しかし焦りは禁物。わざわざ保険を解約しなくても、契約者貸し付けや保険金の減額など、同じ保険を使って現金を捻出する方法はほかにもある。とくに保険金の減額は「保険契約の一部解約」と考えられているため、減額した部分にかかる保険積立金は解約返戻金として戻ってくるのだ。
ただし税務上の取り扱いには注意が必要。保険金減額にあたっては、保険契約一部解約による保険積立金の取り崩しを行い、保険金減額による返戻金との差額は、雑損失または雑益として計上することになる。

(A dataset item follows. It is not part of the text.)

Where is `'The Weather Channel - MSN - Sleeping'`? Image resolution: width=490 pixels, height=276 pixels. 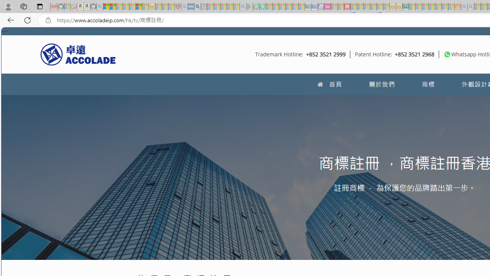
'The Weather Channel - MSN - Sleeping' is located at coordinates (119, 7).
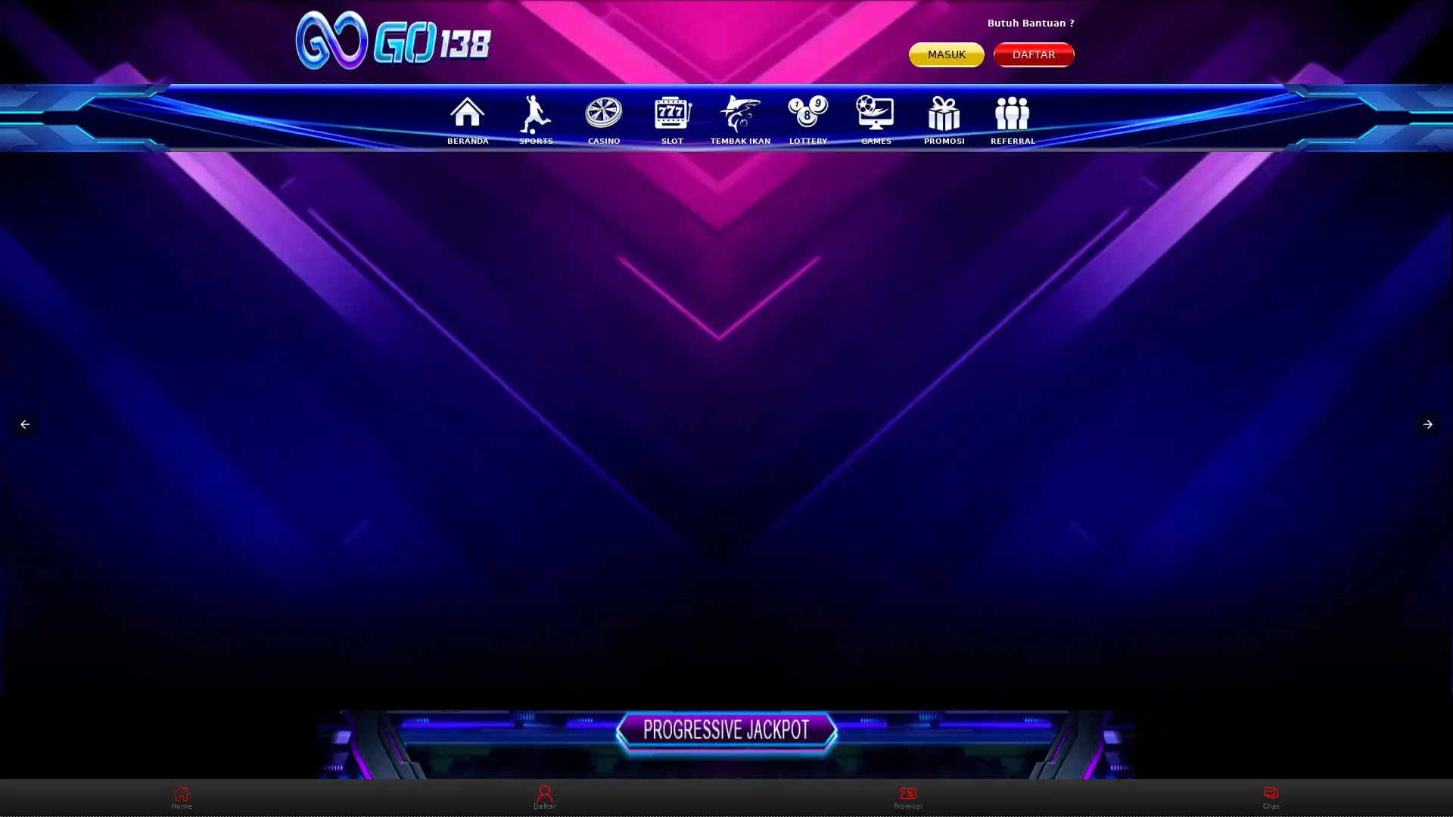  I want to click on Previous item in carousel (2 of 4), so click(25, 424).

この場合、保険積立金の取り崩し額をいくらにすればよいか迷うところだが、「保険積立金×減額部分保険金÷減額前保険金」で計算するのが妥当な処理。例えば、会社が契約者および保険金受取人、社長を被保険者とする養老保険で、当初の保険金2千万円を1500万円に減額するケース。減額時の保険積立金を400万円とすると、取り崩し額は100万円(400万円×500万円÷2千万円)となる。減額にともなう返戻金を50万円とした場合、差額の50万円を雑損失として計上することになる。
もしもの備えだけでなく退職金の原資確保や資金調達ツールとしても使える生命保険。長年温めてきた契約を手放す前に活用方法をもう一度検討したい。